Your copy should contain exactly the lines from the one that holds "For every named target in this 127×2576" through the end of the material, reproduced as written, with no pictures.
Exercise material Block Start
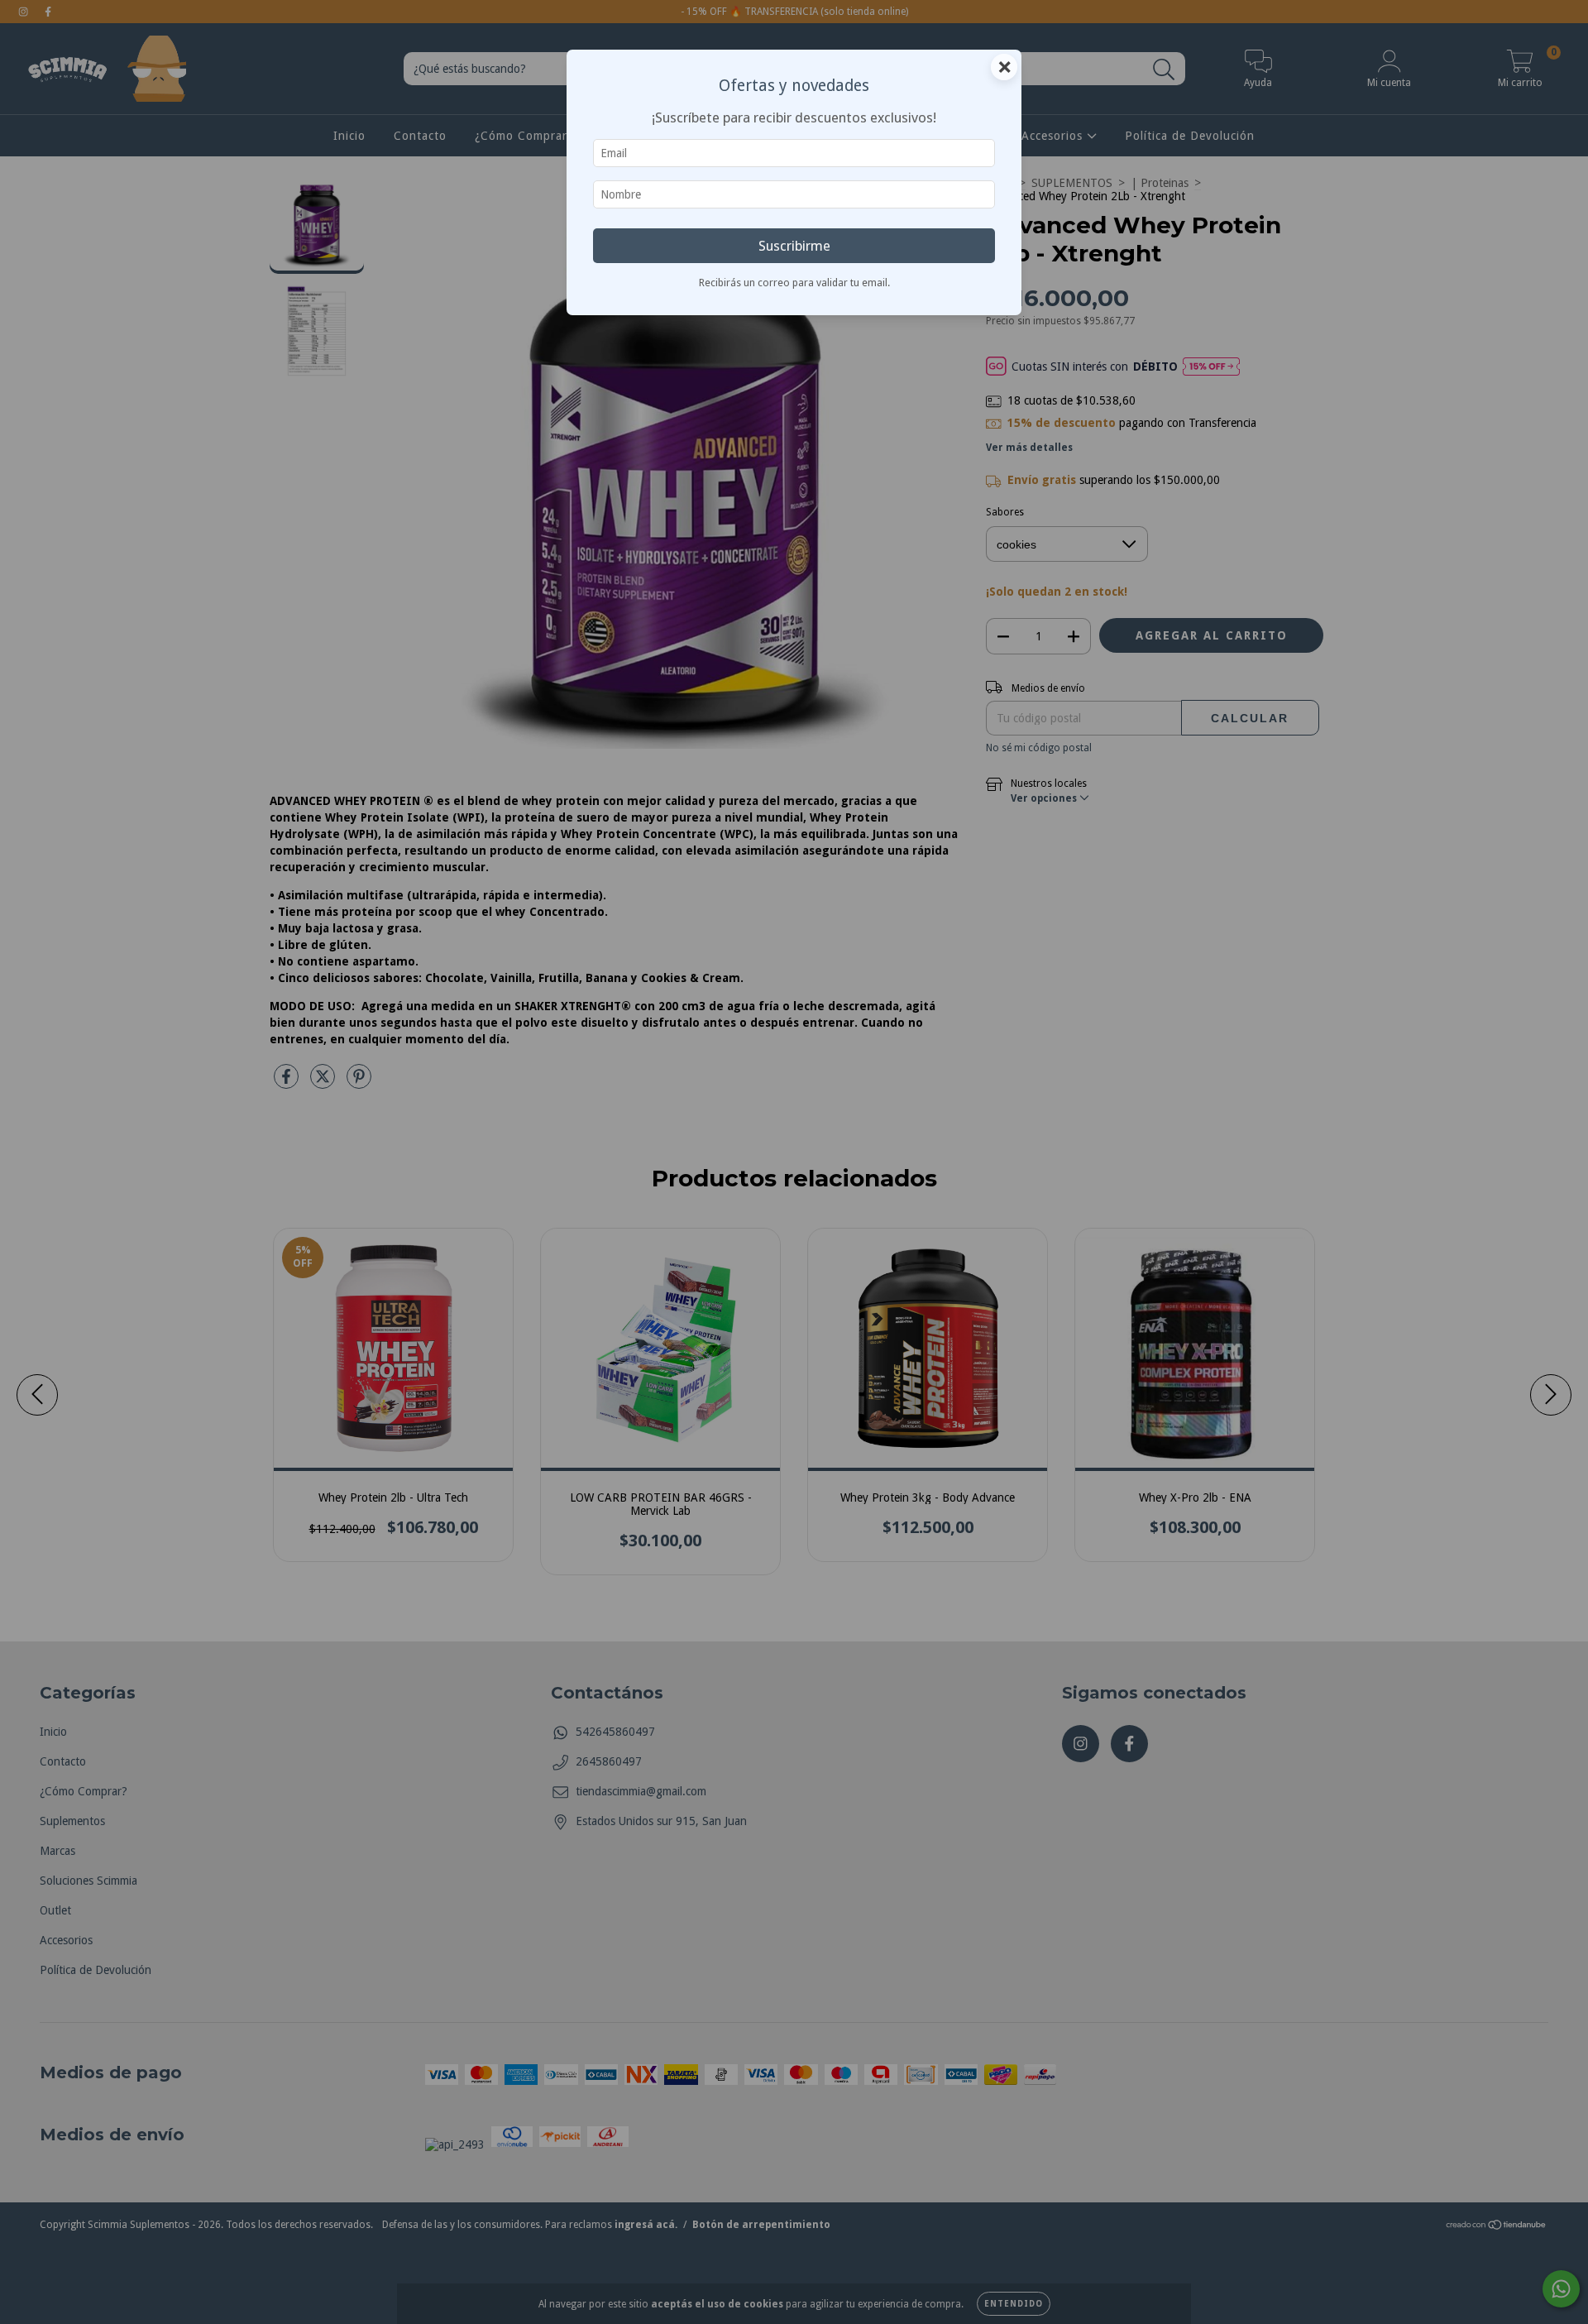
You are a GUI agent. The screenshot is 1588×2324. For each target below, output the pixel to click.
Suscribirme (794, 245)
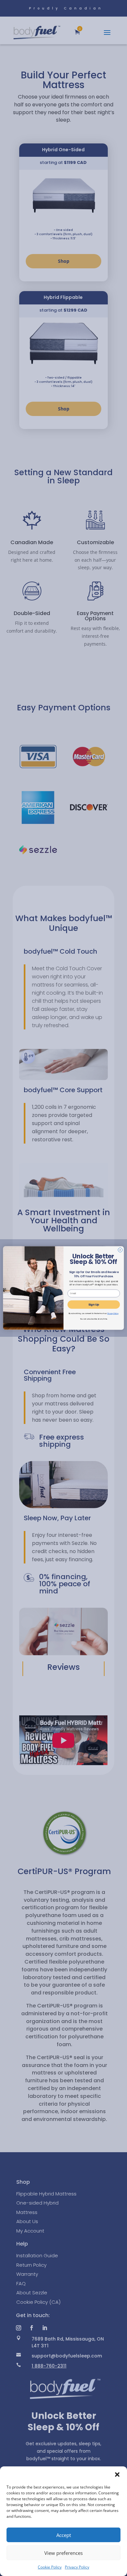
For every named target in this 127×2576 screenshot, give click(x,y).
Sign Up (93, 1305)
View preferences (63, 2553)
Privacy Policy (77, 2567)
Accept (63, 2535)
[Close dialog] (120, 1250)
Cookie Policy (50, 2567)
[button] (117, 2474)
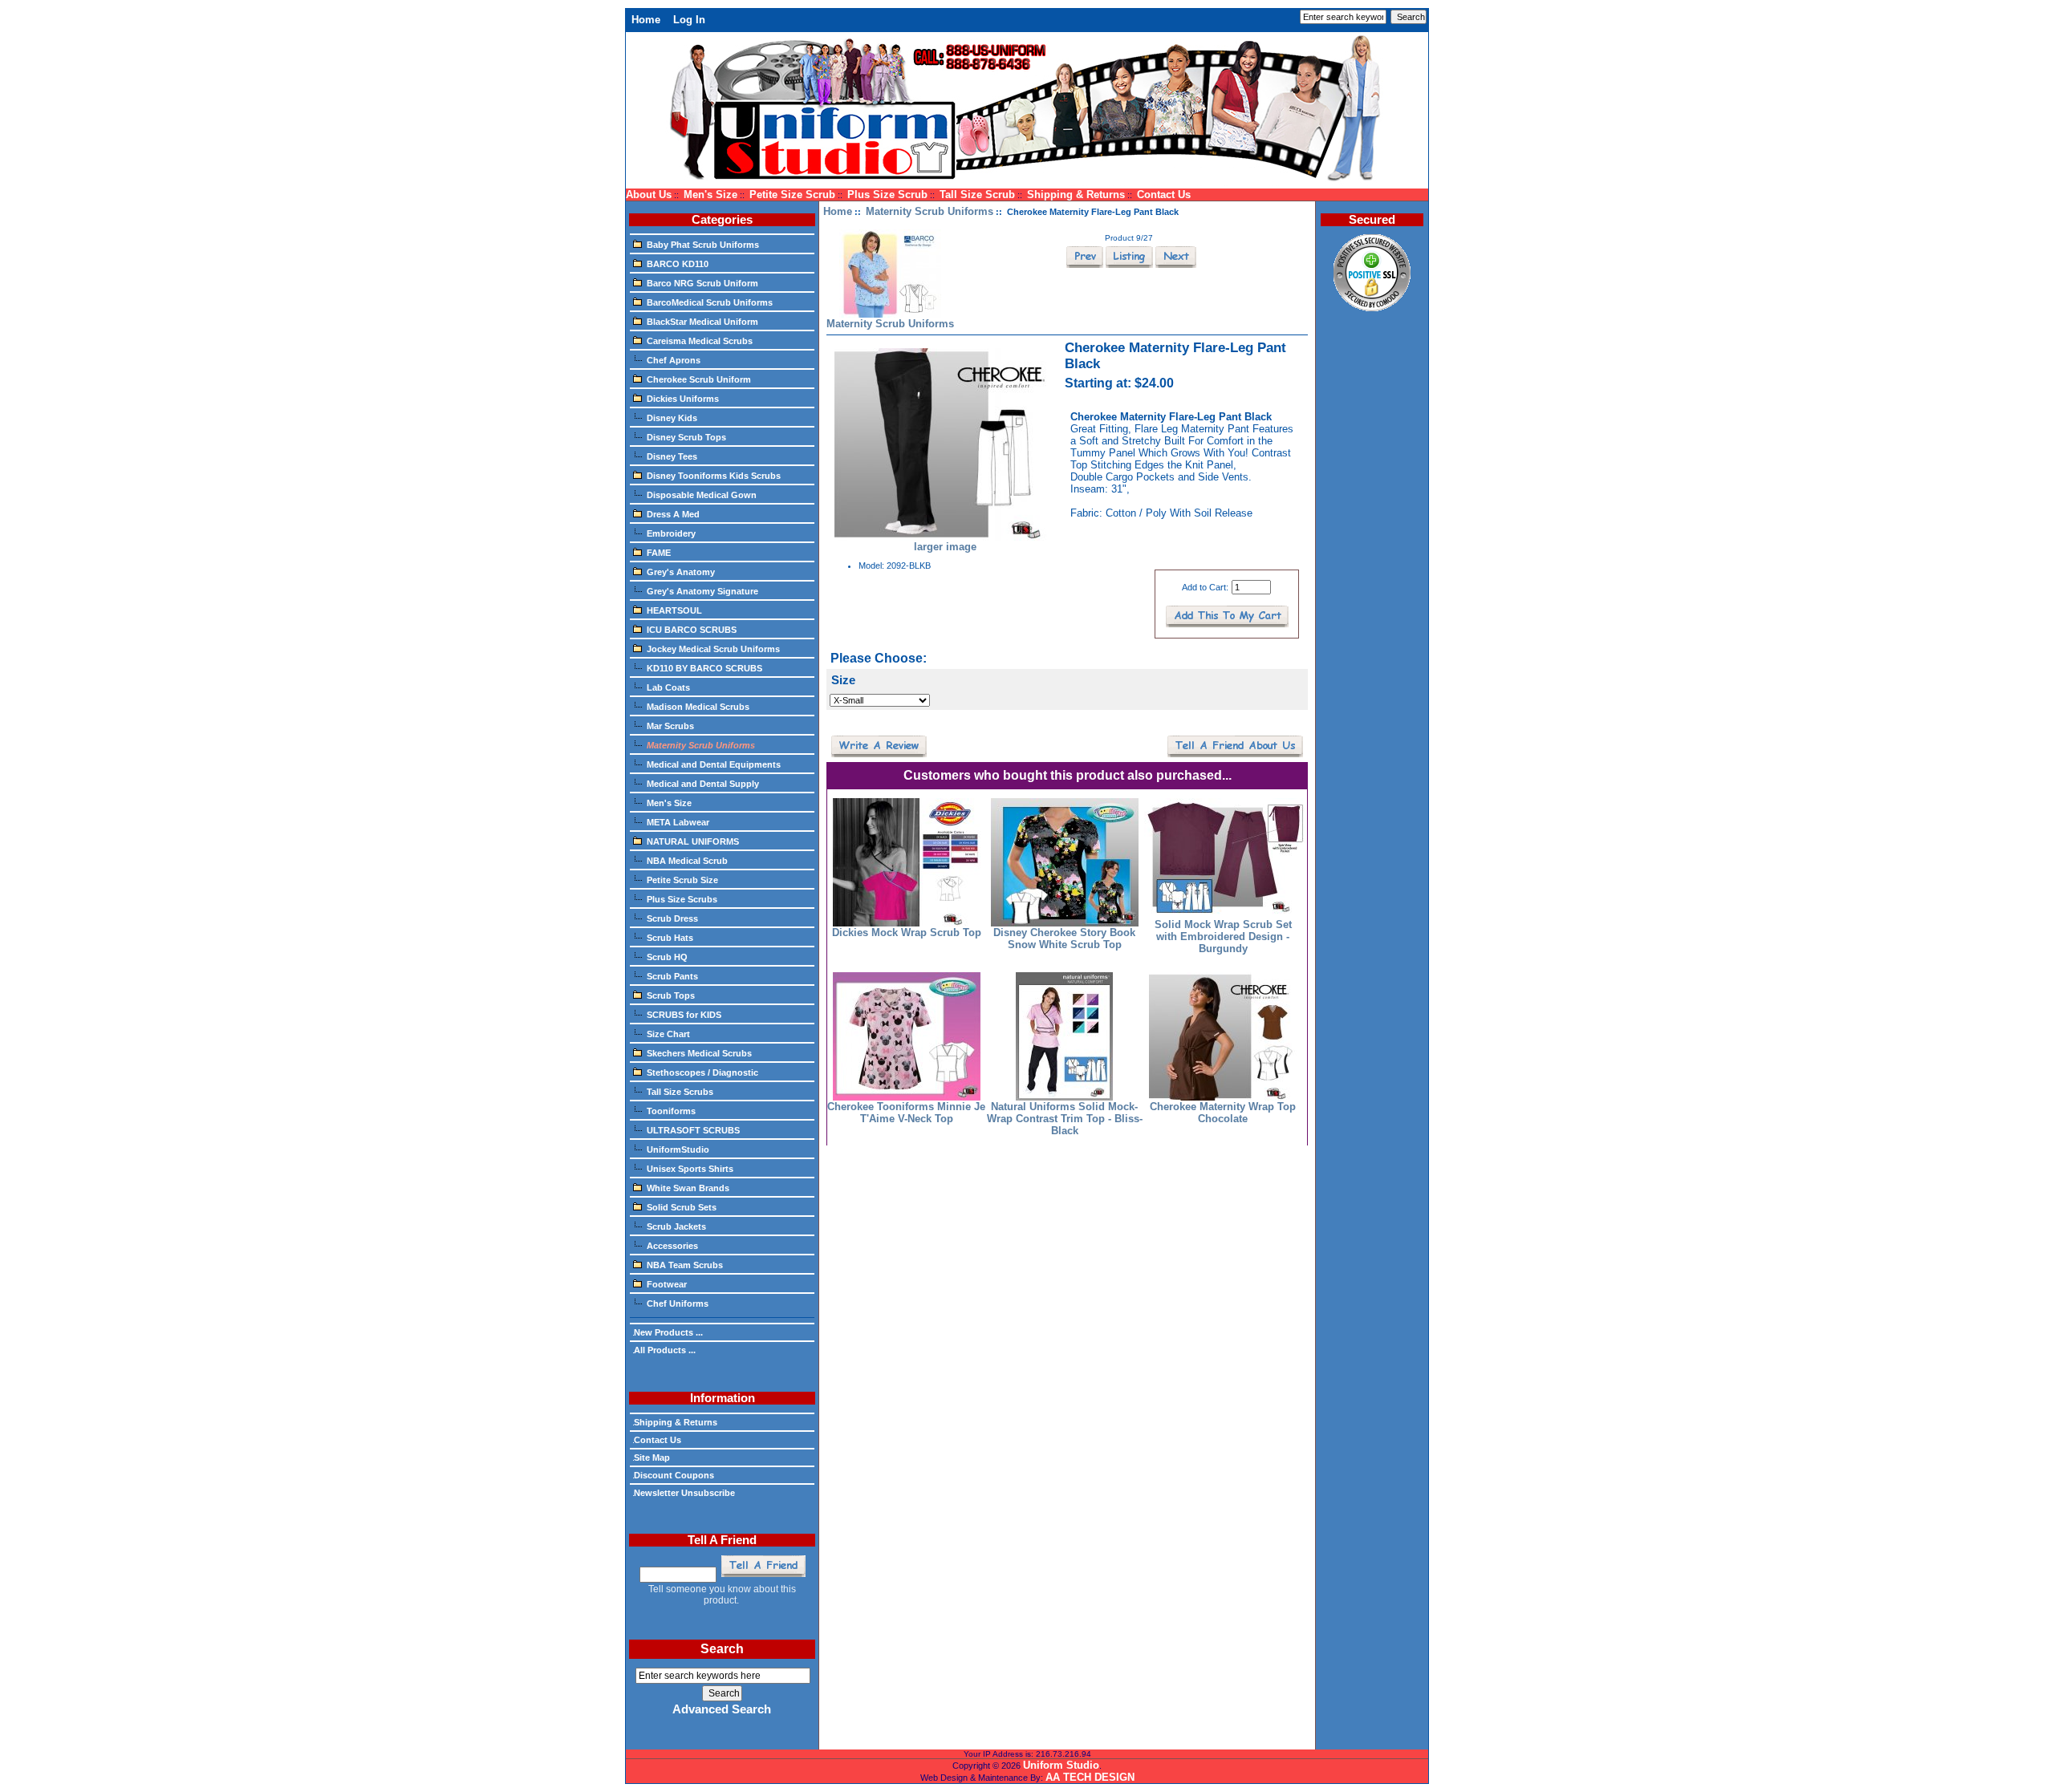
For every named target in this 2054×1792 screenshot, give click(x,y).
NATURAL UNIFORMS (693, 841)
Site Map (652, 1457)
Exercise material Block End
### Response to this exercise
For every named target in this 127×2576 screenshot, give click(x,y).
Sign Up (93, 1305)
View preferences (63, 2553)
Privacy Policy (77, 2567)
Accept (63, 2535)
[Close dialog] (120, 1250)
Cookie Policy (50, 2567)
[button] (117, 2474)
For every named target in this 2054×1792 screenshot, give click(x,y).
NATURAL UNIFORMS (693, 841)
Site Map (652, 1457)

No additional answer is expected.